*Exercises:*
1) In the fitness passage, what does the writer use in place of the barbell when starting over?
2) Copy the fitness passage word for word from "Luckily, he got" to "my first disciple.".

*Document passage:*
____________________

Luckily, he got the message. A week and a half later I received a text, saying among other things that he “was okay with returning to 165lbs where his body is naturally content” and that he “doesn’t have to be a 185lb disproportionate top heavy meat stick.” In preparation for our race, he’s committed to ensuring proper form and technique in foundational movements, resolute about improving his flexibility, and eager for a healthy heart. I’m sure there will be pangs of regret amidst agonizing, lung-retching WODs, as I have no doubt felt at various moments. I’m also sure that the metrics of improvement – a quicker time, a better squat, and the comfort of flexible muscles – will keep him devoted to this intoxicating craft. I’m proud to have my first disciple.
[1] Dan’s Robocop body demanded law enforcement’s respect. The joke went that police would have to “pull Dan over” while he walked down the sidewalk and disarm him of his weaponized muscle shell. The voice over their car loudspeaker would bellow “SIR, PLEASE STEP OUT OF YOUR MUSCLE SUIT AND PUT YOUR HANDS BEHIND YOUR HEAD.”
——————————————————————————————————————————————————————-
Reinventing the Self
The more that I workout, the more that I realize I have been doing everything incorrectly, occasionally injuring myself and possibly doing more long-term harm than short-term good. This humbling experience has forced me to start over – and by starting over, I mean from the very beginning. This means unweighted squats, a PVC pipe to substitute for the barbell I grew so accustomed to, and endless painful stretching to repair years of damage and neglect, all in pursuit of a total rebuild of my body and my workout persona.

____________________

*Available data:*
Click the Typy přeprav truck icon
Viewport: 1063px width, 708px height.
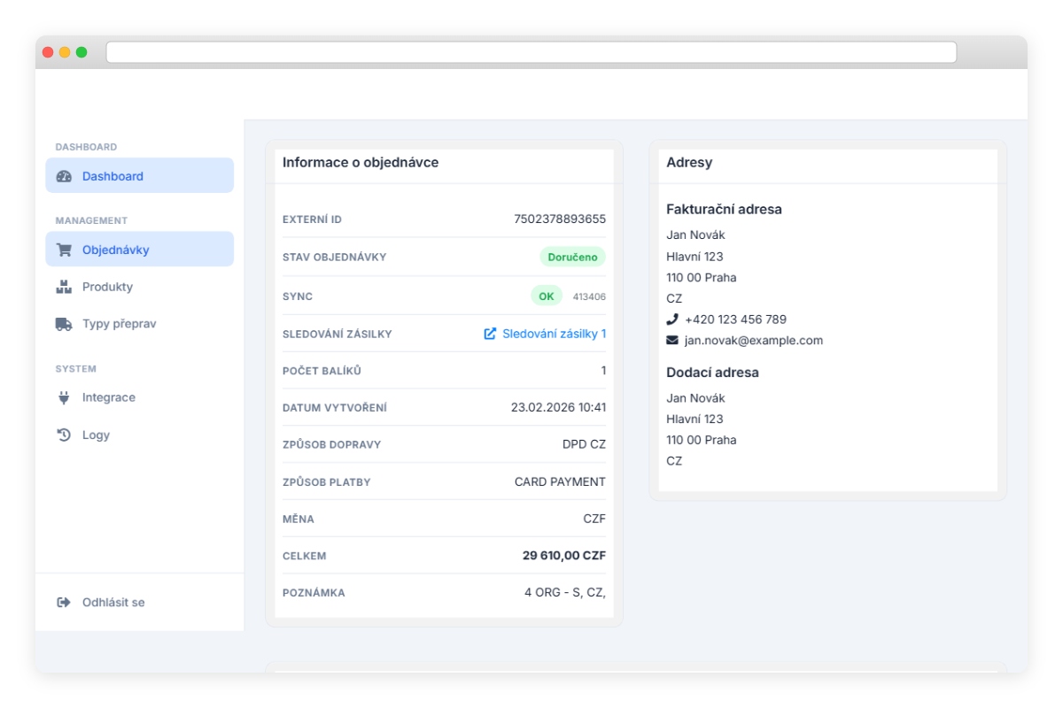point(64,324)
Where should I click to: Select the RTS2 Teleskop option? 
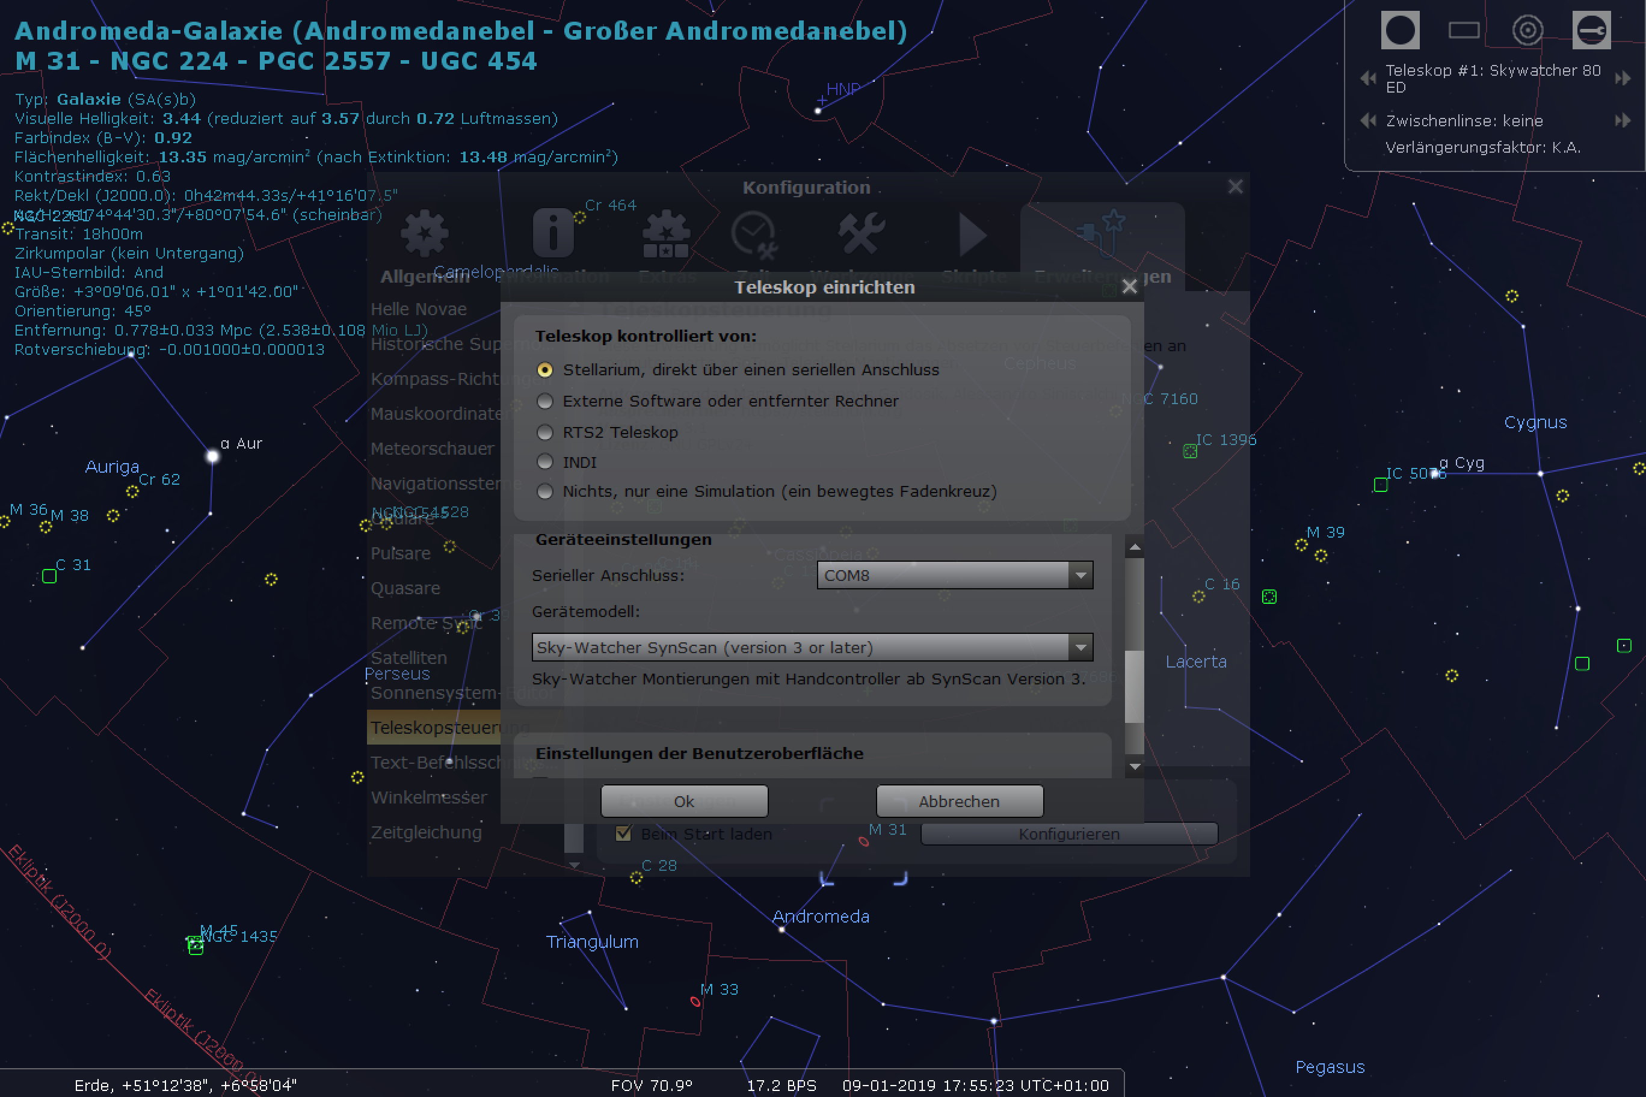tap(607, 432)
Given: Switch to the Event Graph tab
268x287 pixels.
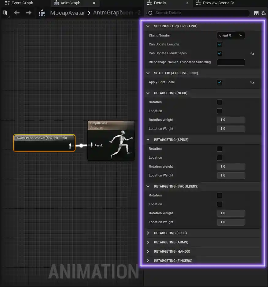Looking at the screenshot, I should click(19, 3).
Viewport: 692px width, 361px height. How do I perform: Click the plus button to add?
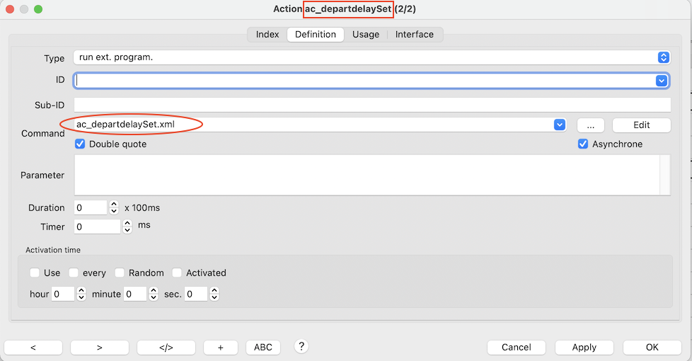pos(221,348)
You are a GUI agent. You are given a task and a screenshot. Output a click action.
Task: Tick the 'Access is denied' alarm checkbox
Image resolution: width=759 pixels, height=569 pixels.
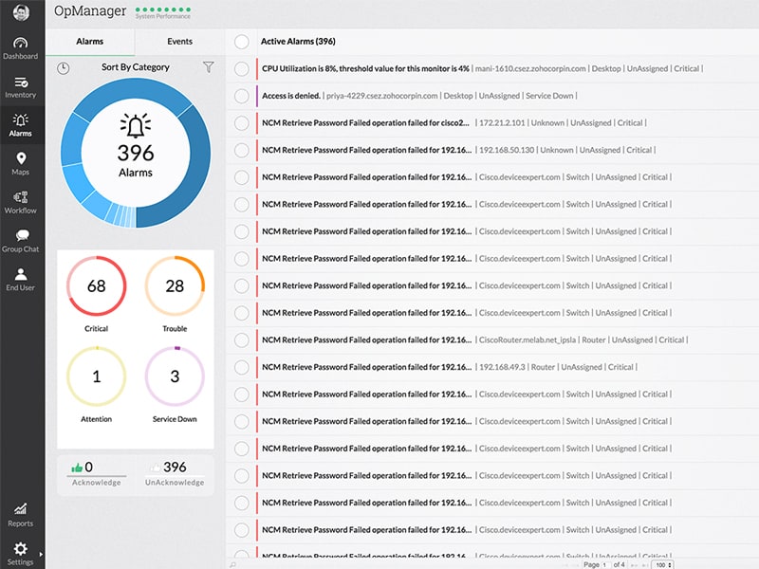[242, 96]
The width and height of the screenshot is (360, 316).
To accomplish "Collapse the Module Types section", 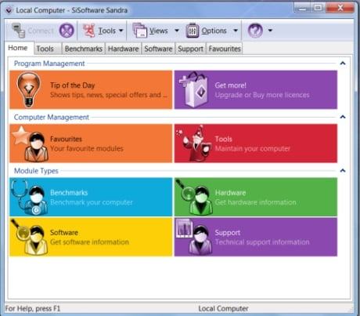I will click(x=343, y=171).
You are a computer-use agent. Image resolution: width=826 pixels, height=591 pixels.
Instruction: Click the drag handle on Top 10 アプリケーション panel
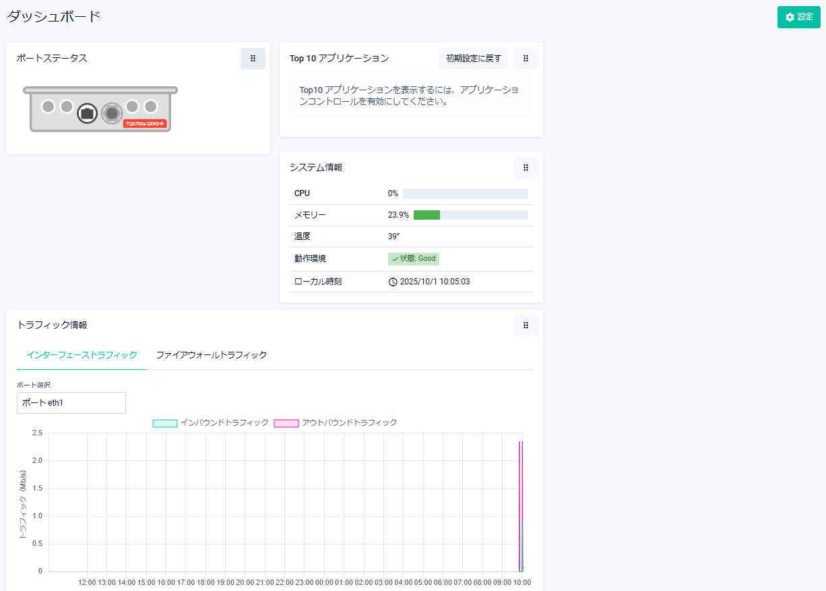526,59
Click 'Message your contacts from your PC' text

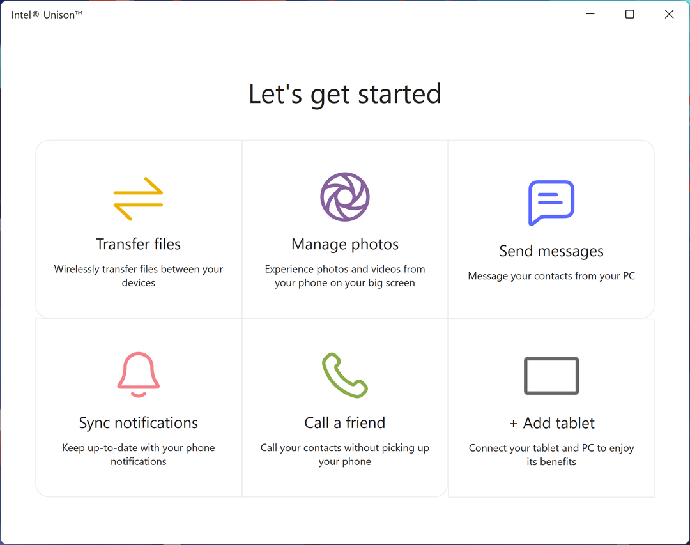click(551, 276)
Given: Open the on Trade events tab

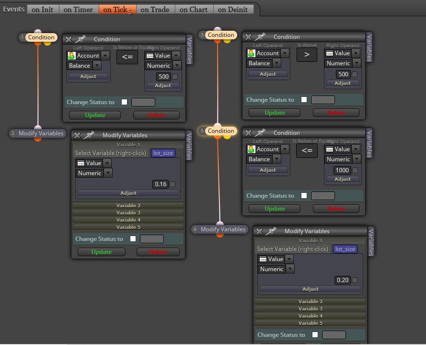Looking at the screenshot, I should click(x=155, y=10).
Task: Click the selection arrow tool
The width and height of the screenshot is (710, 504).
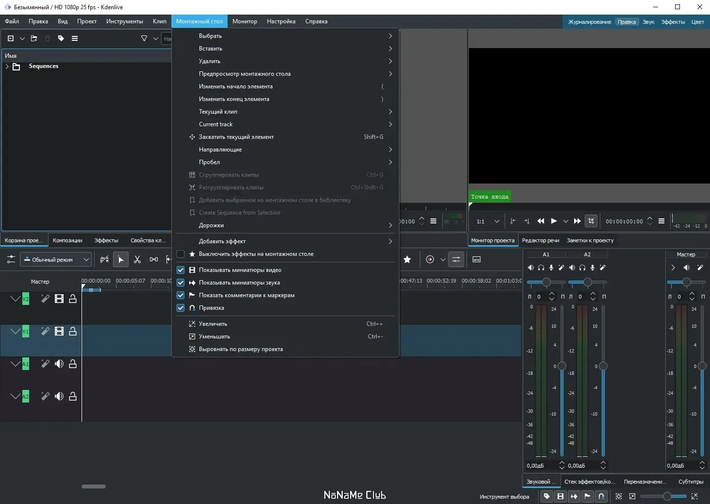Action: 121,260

____________________

*Results for each task:*
1) A PVC pipe.

2)
Luckily, he got the message. A week and a half later I received a text, saying among other things that he “was okay with returning to 165lbs where his body is naturally content” and that he “doesn’t have to be a 185lb disproportionate top heavy meat stick.” In preparation for our race, he’s committed to ensuring proper form and technique in foundational movements, resolute about improving his flexibility, and eager for a healthy heart. I’m sure there will be pangs of regret amidst agonizing, lung-retching WODs, as I have no doubt felt at various moments. I’m also sure that the metrics of improvement – a quicker time, a better squat, and the comfort of flexible muscles – will keep him devoted to this intoxicating craft. I’m proud to have my first disciple.